Therefore, considering these two factors, more emphasis must be placed in the area of early
nutrition for broiler chicks in order to support the high performance and productivity traits of
modern strains of birds.
To satisfy this demand, nutritionists have started to formulate specialized diets, named
pre-starters, with the objective of providing the nutrients that the chicks require during their first
week of life. However, there is a variety of factors involved in the formulation of a pre-starter
diet that should be evaluated, such as the type and quality of ingredients to use, or the
bioavailability of nutrients present in the feedstuffs. Therefore, evaluating the ingredients to
provide the components of this type of feed becomes crucial in order to meet the objectives of a
pre-starter diet. In the current research, three of the main components of the feed, these being
carbohydrate, protein and phosphorus sources, were evaluated with the purpose of formulating a
pre-starter diet.
156
Carbohydrate sources in the form of cereal grains were studied in the initial experiments.

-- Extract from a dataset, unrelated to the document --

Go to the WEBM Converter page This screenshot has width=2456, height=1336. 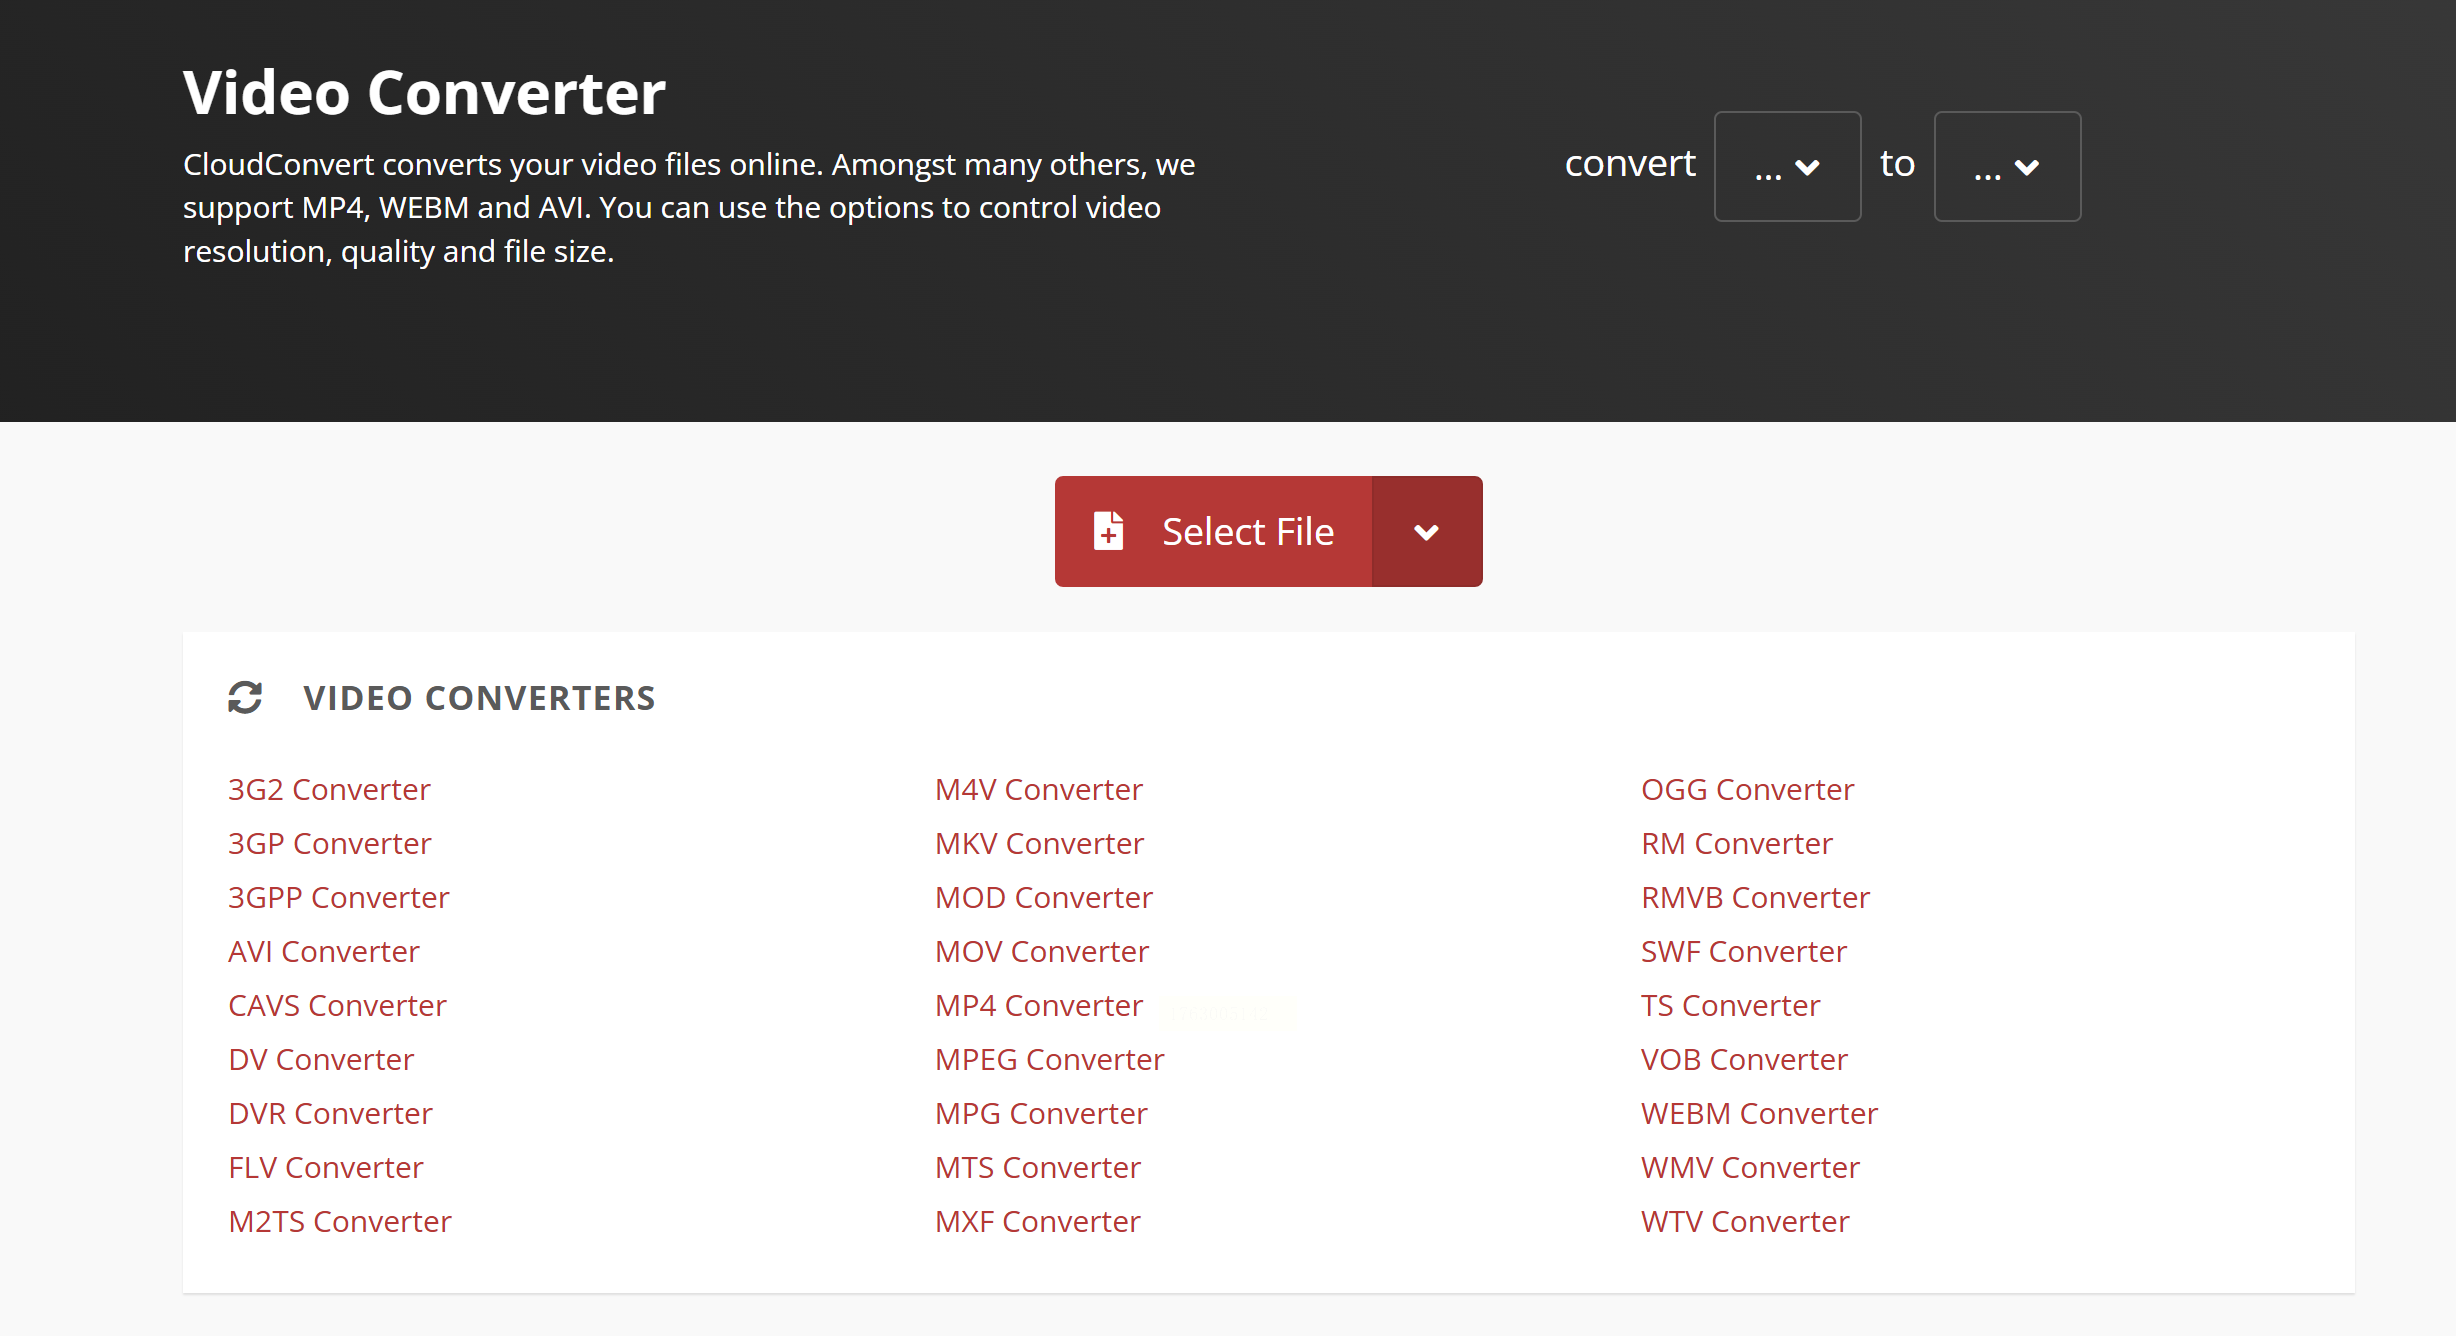tap(1759, 1113)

It was observed that the incorporation of pearl millet into broiler diets could significantly
improve the growth performance of seven-d-old chicks as compared to chicks receiving a corn-
based diet. No detrimental effects on intestinal viscosity or bacterial populations in the ceca were
observed.
In evaluating the protein component of the feed, two approaches were taken: first, to
determine whether the chick’s requirements for the first and second limiting AAs (AA), lysine
and sulfur AA, would be greater at 7 d than at 21 d of age, considering the chick’s lower ability
to utilize nutrients during the first week posthatch. In the studies conducted in the present
research, no evidence was found to support the hypothesis that the digestible lysine and sulfur
AA requirements are higher during the first seven d of age.

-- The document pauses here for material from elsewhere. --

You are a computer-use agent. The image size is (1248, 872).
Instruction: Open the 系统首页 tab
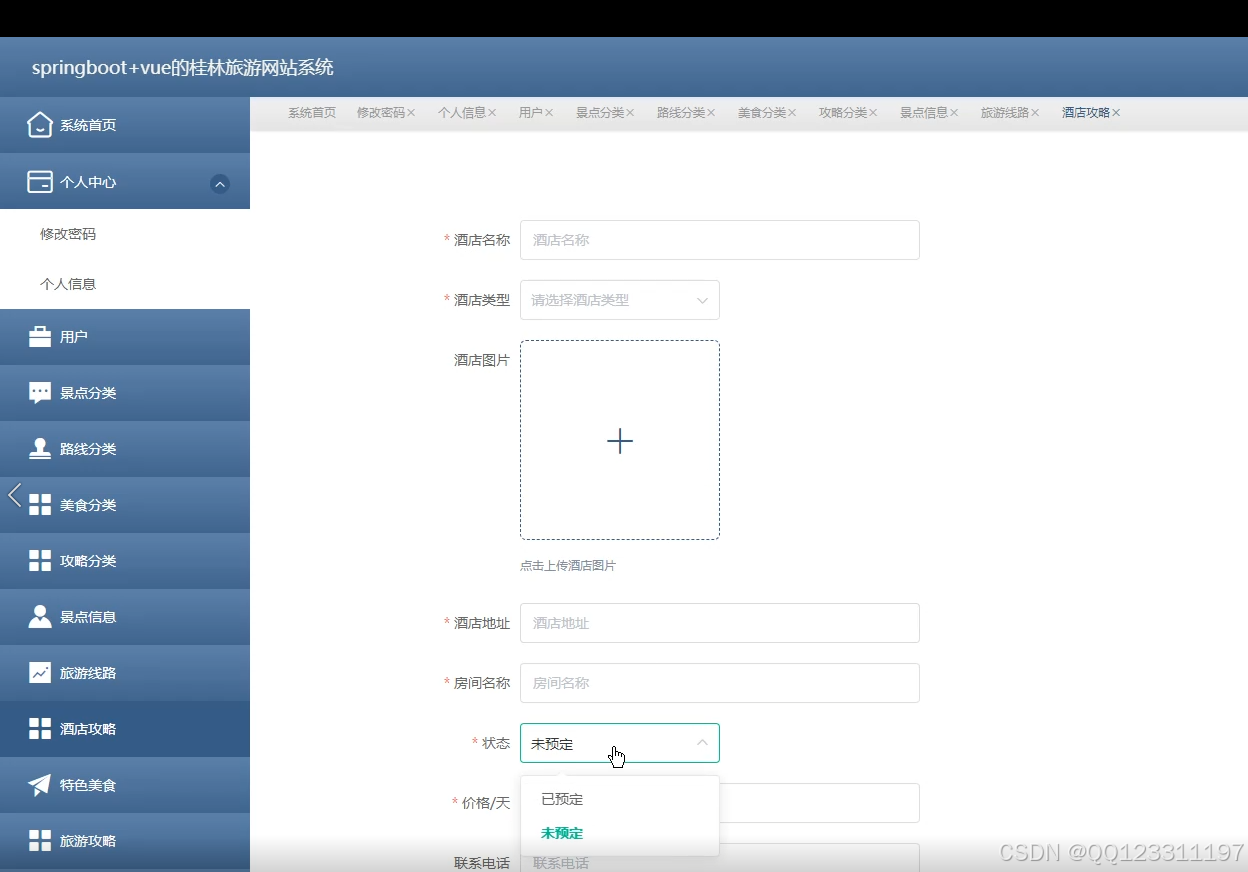[x=311, y=112]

The second approach was to evaluate how the AA digestibility coefficients of different
ingredients might differ when determined in 7 or 21-d-old chicks or adult, cecectomized roosters.
From the results obtained in the current research, lower AA digestibility was observed in chicks
at 7 and 21 d as compared to that determined in roosters. These results suggested that the AA
digestibility coefficients as determined in adult roosters might not be applicable to young chicks,
especially during the first seven d of age. Thus, adjustments in feed formulation for pre-starter
diets might be necessary.
For evaluation of phosphorus sources, the first objective was to further refine a technique
that would allow a more rapid but still accurate quantification of the bone mineralization status
in chicks. Tibia bone ash has been considered the standard methodology for such purposes over
the years. However, the procedure is so time consuming and labor intensive that better
alternatives have been investigated throughout the years. In the current research, the value of the
157
foot ash assay was confirmed. The proposed technique was sensitive enough to detect differences
in bone mineralization in response to phosphorus deficiencies that paralleled those obtained
through tibia bone ash.
Once the first objective was accomplished, foot ash was then used as a parameter to
evaluate if the phosphorus bioavailability of defluorinated phosphate is markedly lower than that
of dicalcium phosphate for 7-d-old chicks. These two inorganic phosphate sources were selected
for evaluation because they are widely used under commercial conditions by the US poultry
industry. The results obtained indicated that defluorinated phosphate can be satisfactorily utilized
by 7 and 14-d-old chicks, and thus is suitable for incorporation in broiler pre-starter diets.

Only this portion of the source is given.